Deutsche Bank:Stolz war gestern

Die Mitarbeiter der Deutschen Bank sind stark verunsichert. Nur noch die Hälfte ist stolz, bei dem größten deutschen Geldhaus zu arbeiten.

Von Meike Schreiber, Frankfurt

Fallender Aktienkurs, Pleitegerüchte, neue Skandale: Was viele in der Finanzbranche bereits in der Krise vor zehn Jahren durchgemacht haben, erlebten die Angestellten der Deutschen Bank vergangenes Jahr mit voller Wucht. Kein Wunder, dass immer mehr Mitarbeiter des Geldhauses ihren Arbeitsplatz als unsicher empfinden.
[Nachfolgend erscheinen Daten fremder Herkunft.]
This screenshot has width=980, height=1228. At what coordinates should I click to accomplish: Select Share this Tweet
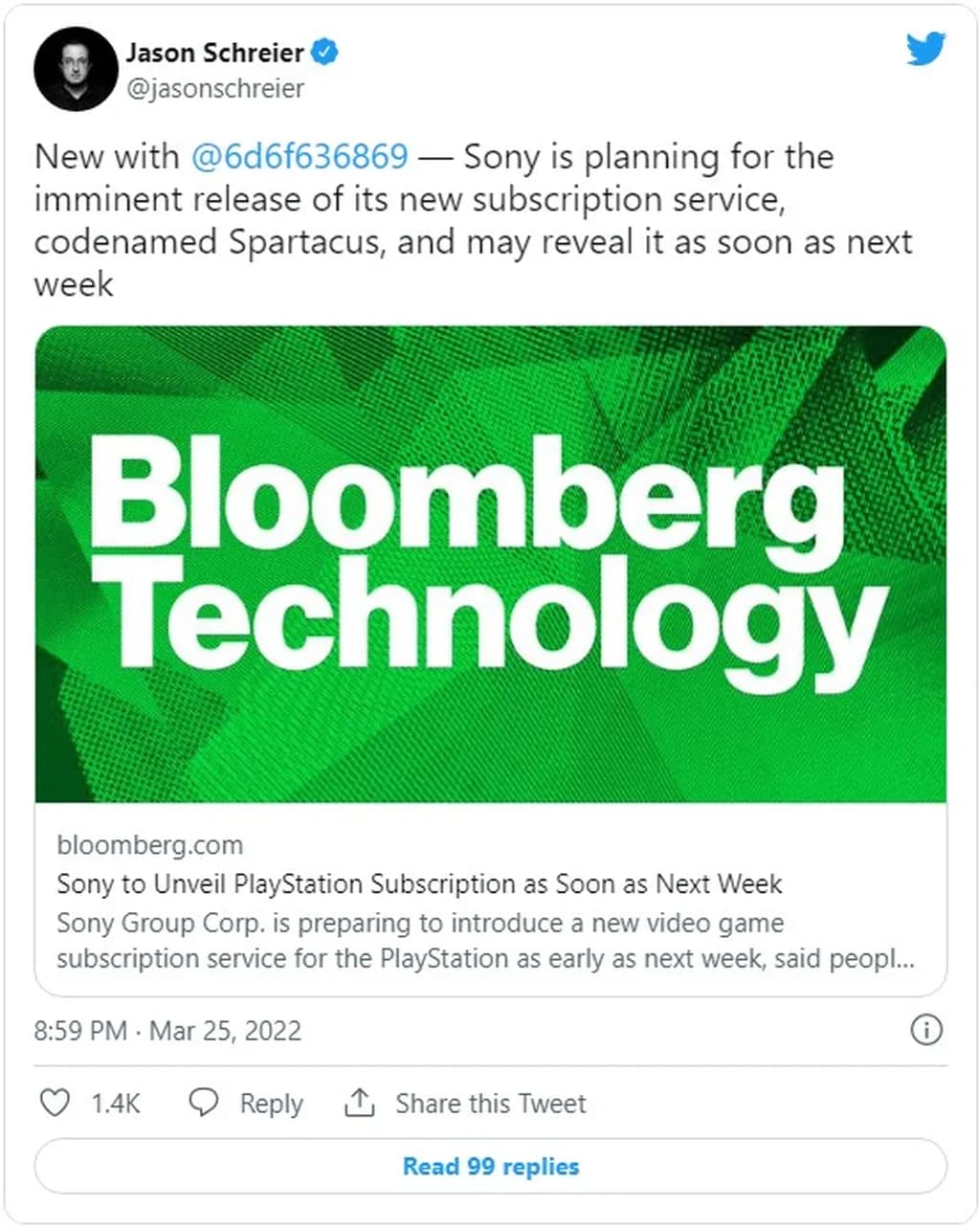click(x=490, y=1104)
Das jedenfalls ergab nach SZ-Informationen die jüngste Mitarbeiterumfrage, deren Ergebnisse die Bank am Montag in ihrem Intranet veröffentlichte.
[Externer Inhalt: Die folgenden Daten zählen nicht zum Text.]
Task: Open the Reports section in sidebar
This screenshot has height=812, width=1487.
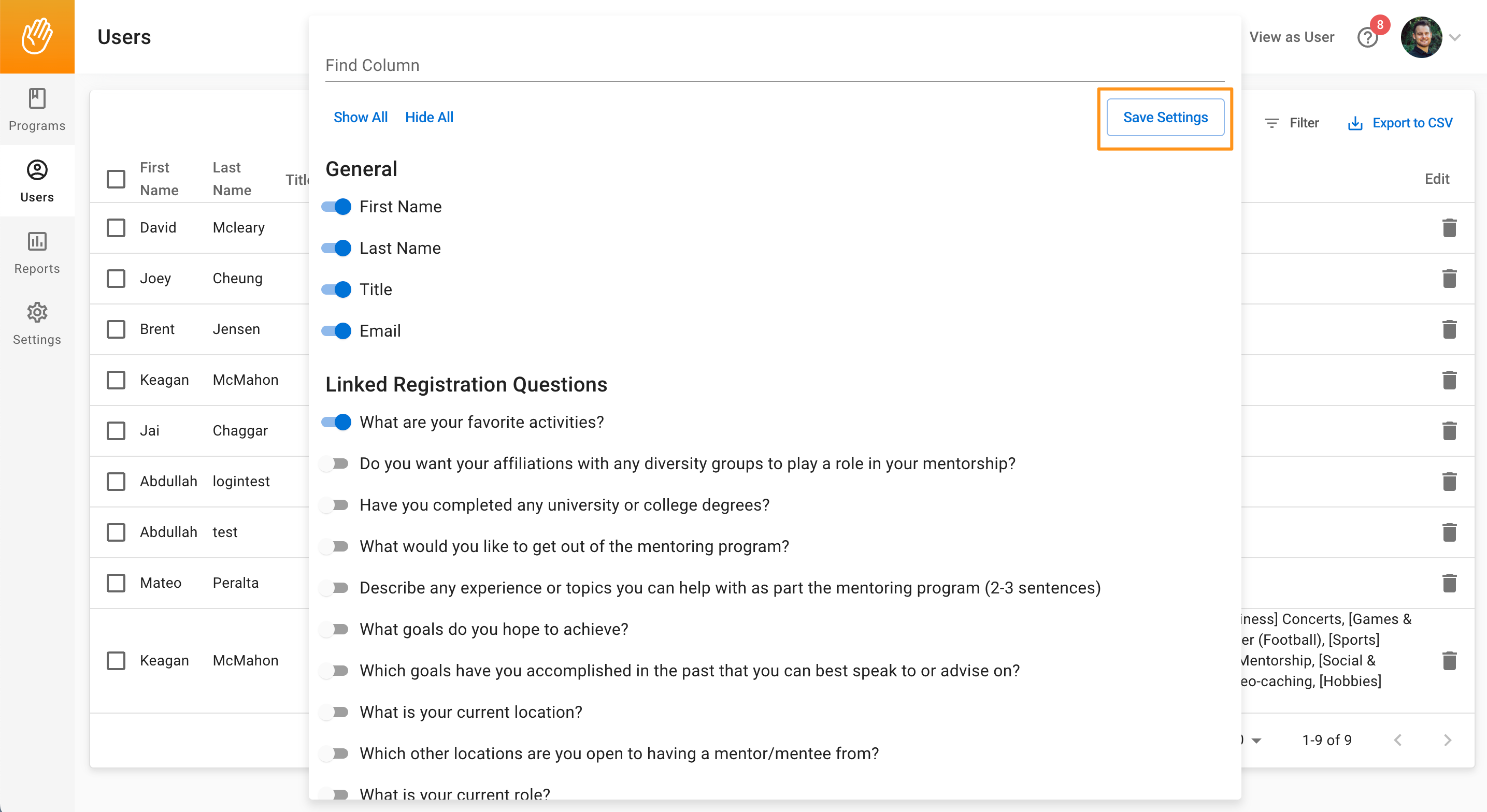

Demnach halten drei Viertel der Befragten ihren Arbeitsplatz nicht mehr für sicher. Im Vorjahr war dieser Wert noch etwas besser ausgefallen. Außerdem ist gerade einmal die Hälfte der Mitarbeiter stolz darauf, bei Deutschlands größter Bank zu arbeiten, was nur wenig mehr ist als im Vorjahr. Rund 40 Prozent sehen zudem ihre Leistung nicht angemessen honoriert. Der Hintergrund: Nach hohen Verlusten im Jahr 2016 zahlte das Geldhaus für das vergangene Jahr deutlich weniger Boni aus. Außerdem fallen nicht nur Tausende Stellen weg, die Bank überarbeitet derzeit auch erneut die Strategie und integriert zum Beispiel die Postbank. Auch das wird zahlreiche Arbeitsplätze kosten.

Für Vorstandschef John Cryan, der vor genau zwei Jahren die Führung des Geldkonzerns übernahm, sind das ernüchternde Ergebnisse. In der internen Mitteilung schrieb der Brite: "Leider sind immer mehr von Ihnen unsicher, ob Sie Ihre berufliche Zukunft in der Bank sehen, und Sie beklagen, dass in Ihren Augen Leistung nicht angemessen anerkannt und honoriert wird". Auch wenn dies sicherlich "im Kontext der Vergütungsentscheidung zum Jahreswechsel" zu sehen sei, bereitet das der Bankführung große Sorgen. "Denn Wertschätzung und Anerkennung sind für jeden von uns eine Grundvoraussetzung dafür, zufrieden zu sein".

Immerhin: Auf schlechte Leistung und Fehlverhalten wird offenbar konsequenter reagiert

Die jährliche Mitarbeiterumfrage gehört - wie bei anderen Konzernen auch - zu den wichtigen Ritualen des Geldhauses. Auch in den Vorjahren hatte sich die Stimmung bei der einst so stolzen Bank von Jahr zu Jahr deutlich verschlechtert. Viele langjährige Mitarbeiter kündigten. Dieses Jahr nahmen etwa 37 000 der gut 99 000 Beschäftigten an der Umfrage teil. Die etwa 18 000 Postbanker wurden noch nicht einbezogen. Die Tochter organisiert ihre eigene Umfrage.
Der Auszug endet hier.